Gather all lines from the material that contain "below".

== Working data ==
□ □ □ □ □ □ □
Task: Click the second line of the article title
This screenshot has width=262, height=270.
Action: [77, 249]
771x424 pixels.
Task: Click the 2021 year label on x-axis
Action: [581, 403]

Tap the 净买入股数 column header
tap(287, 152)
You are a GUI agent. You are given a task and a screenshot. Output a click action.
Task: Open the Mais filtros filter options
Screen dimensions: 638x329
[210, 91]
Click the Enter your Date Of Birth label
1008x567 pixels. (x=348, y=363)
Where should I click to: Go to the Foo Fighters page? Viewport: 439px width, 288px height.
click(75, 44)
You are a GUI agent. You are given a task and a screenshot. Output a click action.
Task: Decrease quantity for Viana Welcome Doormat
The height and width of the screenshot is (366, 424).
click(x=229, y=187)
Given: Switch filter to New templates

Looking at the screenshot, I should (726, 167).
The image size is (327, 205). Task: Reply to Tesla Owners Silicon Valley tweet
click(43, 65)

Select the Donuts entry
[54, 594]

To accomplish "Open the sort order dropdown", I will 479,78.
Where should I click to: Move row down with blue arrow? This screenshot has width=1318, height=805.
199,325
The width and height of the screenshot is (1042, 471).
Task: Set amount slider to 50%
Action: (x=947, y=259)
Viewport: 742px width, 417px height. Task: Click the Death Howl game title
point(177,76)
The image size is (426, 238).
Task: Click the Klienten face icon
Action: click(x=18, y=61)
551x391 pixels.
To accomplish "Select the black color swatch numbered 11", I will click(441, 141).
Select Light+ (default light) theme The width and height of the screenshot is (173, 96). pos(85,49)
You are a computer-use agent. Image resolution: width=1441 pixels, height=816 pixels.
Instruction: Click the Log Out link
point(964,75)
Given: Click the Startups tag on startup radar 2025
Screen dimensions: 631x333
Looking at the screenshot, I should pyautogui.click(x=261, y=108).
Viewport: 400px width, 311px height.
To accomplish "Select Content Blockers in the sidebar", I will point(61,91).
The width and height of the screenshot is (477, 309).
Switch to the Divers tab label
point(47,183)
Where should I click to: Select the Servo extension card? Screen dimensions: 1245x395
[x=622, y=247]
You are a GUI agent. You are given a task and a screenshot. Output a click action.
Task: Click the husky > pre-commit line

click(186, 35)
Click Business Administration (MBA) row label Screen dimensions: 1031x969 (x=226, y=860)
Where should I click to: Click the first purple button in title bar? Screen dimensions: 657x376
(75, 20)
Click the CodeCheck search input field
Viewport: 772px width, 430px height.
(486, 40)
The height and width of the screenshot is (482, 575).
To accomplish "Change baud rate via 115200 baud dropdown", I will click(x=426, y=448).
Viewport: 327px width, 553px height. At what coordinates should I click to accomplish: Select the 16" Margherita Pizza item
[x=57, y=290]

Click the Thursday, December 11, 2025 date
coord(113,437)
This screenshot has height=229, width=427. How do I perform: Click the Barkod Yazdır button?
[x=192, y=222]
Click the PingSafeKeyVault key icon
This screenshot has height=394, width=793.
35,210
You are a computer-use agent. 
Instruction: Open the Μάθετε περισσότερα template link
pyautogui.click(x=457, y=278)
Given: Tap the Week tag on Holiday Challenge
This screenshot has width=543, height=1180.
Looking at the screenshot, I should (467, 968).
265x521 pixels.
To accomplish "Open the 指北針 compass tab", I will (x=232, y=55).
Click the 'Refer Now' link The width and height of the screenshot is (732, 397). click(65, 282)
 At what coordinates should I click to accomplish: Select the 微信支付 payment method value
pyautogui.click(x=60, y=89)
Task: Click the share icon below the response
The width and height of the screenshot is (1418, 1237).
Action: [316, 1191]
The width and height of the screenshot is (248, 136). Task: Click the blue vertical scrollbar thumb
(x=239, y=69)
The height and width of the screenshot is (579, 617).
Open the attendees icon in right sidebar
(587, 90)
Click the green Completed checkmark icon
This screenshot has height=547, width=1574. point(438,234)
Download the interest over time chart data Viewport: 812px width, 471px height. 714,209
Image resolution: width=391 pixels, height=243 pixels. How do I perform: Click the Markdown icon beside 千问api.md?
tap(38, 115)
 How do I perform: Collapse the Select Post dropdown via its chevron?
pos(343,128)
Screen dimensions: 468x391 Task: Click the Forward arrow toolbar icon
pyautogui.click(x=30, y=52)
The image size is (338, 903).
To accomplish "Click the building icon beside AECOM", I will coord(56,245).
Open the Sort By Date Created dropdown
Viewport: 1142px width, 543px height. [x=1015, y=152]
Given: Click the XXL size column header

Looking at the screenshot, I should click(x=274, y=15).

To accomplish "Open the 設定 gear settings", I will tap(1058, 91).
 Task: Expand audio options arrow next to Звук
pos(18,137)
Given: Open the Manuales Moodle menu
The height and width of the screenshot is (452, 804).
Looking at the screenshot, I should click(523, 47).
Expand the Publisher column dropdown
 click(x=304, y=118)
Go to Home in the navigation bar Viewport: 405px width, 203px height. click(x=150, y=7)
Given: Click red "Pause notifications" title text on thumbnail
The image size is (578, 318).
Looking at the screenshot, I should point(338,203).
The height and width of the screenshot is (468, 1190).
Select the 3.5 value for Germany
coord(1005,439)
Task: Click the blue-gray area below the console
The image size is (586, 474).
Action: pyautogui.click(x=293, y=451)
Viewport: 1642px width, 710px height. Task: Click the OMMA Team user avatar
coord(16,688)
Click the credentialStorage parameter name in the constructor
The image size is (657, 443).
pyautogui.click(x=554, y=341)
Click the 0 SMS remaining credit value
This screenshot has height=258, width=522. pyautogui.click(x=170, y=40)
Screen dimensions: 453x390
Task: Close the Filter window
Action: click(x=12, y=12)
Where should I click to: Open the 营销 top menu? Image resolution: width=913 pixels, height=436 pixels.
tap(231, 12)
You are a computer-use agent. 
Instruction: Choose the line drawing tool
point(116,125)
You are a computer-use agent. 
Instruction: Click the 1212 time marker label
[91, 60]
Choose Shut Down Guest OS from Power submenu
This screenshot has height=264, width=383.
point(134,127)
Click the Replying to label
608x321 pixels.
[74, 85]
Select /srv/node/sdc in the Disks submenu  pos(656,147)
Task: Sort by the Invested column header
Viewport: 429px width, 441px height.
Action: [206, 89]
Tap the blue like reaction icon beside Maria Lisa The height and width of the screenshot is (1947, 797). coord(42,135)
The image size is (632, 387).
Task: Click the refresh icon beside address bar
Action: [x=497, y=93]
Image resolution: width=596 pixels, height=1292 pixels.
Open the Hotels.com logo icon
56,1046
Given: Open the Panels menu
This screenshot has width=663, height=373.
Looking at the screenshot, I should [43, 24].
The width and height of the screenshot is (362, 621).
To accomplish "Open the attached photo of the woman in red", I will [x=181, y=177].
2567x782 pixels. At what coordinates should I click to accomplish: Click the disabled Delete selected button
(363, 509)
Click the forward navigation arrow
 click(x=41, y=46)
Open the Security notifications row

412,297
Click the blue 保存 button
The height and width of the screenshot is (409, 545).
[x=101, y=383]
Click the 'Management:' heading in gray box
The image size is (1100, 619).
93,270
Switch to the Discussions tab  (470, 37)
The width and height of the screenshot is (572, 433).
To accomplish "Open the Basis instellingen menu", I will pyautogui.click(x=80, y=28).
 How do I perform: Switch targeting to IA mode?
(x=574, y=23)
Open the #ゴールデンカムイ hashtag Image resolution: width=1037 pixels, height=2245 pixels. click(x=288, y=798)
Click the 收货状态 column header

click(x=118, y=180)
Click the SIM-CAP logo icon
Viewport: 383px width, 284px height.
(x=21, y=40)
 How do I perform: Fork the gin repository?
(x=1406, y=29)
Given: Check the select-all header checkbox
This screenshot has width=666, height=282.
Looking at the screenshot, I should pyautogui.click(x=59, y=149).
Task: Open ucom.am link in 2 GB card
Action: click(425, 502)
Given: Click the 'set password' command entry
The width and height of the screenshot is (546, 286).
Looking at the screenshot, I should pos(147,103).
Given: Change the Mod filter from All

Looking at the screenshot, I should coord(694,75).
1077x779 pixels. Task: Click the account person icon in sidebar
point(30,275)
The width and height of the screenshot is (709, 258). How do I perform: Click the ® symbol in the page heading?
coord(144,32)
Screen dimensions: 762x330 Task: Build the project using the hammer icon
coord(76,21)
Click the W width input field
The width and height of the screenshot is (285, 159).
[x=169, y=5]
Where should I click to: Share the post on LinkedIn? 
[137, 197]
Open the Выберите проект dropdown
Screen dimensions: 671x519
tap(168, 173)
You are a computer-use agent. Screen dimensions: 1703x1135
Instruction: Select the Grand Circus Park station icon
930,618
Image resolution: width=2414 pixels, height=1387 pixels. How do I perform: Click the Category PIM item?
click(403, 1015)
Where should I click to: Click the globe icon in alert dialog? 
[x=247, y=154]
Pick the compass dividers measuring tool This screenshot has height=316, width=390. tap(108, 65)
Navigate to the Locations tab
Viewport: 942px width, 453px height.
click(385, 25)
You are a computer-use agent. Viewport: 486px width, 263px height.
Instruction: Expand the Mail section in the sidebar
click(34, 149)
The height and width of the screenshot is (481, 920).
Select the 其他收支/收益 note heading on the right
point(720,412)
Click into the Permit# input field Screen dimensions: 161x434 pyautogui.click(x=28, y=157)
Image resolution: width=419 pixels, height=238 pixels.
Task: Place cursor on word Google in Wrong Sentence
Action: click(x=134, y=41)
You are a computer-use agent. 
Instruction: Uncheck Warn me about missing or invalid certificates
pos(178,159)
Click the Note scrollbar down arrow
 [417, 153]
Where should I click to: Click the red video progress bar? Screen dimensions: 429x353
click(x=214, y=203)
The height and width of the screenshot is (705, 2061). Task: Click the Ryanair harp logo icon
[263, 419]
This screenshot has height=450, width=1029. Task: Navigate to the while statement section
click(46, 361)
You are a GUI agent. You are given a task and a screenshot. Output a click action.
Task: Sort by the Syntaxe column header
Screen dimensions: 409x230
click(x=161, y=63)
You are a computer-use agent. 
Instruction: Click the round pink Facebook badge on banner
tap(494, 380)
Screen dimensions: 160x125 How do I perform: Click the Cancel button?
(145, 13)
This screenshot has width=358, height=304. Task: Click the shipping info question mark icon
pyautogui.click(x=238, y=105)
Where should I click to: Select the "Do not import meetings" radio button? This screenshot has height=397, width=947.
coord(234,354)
□ □ □ □ □ □ □
== Answer to this exercise ==
Task: Click the share icon below the response
Task: Click the blue-gray area below the console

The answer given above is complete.